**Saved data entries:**
===============
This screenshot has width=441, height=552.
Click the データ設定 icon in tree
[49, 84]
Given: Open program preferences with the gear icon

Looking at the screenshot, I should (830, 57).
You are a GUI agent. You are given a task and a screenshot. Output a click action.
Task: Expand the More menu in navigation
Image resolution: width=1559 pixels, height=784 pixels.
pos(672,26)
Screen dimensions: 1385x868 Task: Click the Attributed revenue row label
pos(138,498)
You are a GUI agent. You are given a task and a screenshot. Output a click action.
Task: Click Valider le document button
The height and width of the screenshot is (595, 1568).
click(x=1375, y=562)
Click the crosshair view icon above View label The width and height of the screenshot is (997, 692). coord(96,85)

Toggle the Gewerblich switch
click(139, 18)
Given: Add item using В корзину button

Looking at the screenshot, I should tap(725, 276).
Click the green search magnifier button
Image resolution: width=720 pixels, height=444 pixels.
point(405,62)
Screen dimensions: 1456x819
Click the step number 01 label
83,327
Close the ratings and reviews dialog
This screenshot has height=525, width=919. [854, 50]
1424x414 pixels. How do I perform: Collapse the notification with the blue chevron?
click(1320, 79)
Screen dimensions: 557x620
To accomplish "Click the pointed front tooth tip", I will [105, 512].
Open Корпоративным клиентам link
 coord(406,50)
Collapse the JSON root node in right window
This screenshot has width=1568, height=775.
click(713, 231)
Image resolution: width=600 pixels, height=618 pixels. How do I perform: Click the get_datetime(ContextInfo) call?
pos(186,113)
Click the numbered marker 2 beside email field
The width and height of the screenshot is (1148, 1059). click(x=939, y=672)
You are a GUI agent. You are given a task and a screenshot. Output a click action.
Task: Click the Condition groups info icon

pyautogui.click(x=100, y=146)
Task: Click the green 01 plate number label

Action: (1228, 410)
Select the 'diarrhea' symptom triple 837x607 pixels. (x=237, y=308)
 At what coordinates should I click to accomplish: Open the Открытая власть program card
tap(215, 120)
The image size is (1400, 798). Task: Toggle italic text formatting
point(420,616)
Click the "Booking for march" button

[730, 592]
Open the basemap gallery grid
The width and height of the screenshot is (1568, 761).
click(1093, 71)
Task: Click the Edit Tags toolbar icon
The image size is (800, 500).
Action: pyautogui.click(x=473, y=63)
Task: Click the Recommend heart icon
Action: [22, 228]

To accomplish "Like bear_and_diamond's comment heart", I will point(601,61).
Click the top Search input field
===============
**WHAT IS REQUIRED:** An exact copy of the lines from the one with "Screen dimensions: 1456x819" to the final line of the entries is all that the answer should hold.

**RESPONSE BOX:**
Screen dimensions: 1456x819
Click the step number 01 label
83,327
Close the ratings and reviews dialog
This screenshot has height=525, width=919. [854, 50]
1424x414 pixels. How do I perform: Collapse the notification with the blue chevron?
click(1320, 79)
Screen dimensions: 557x620
To accomplish "Click the pointed front tooth tip", I will [105, 512].
Open Корпоративным клиентам link
 coord(406,50)
Collapse the JSON root node in right window
This screenshot has width=1568, height=775.
click(713, 231)
Image resolution: width=600 pixels, height=618 pixels. How do I perform: Click the get_datetime(ContextInfo) call?
pos(186,113)
Click the numbered marker 2 beside email field
The width and height of the screenshot is (1148, 1059). click(x=939, y=672)
You are a GUI agent. You are given a task and a screenshot. Output a click action.
Task: Click the Condition groups info icon

pyautogui.click(x=100, y=146)
Task: Click the green 01 plate number label

Action: (1228, 410)
Select the 'diarrhea' symptom triple 837x607 pixels. (x=237, y=308)
 At what coordinates should I click to accomplish: Open the Открытая власть program card
tap(215, 120)
The image size is (1400, 798). Task: Toggle italic text formatting
point(420,616)
Click the "Booking for march" button

[730, 592]
Open the basemap gallery grid
The width and height of the screenshot is (1568, 761).
click(1093, 71)
Task: Click the Edit Tags toolbar icon
The image size is (800, 500).
Action: pyautogui.click(x=473, y=63)
Task: Click the Recommend heart icon
Action: [22, 228]

To accomplish "Like bear_and_diamond's comment heart", I will point(601,61).
Click the top Search input field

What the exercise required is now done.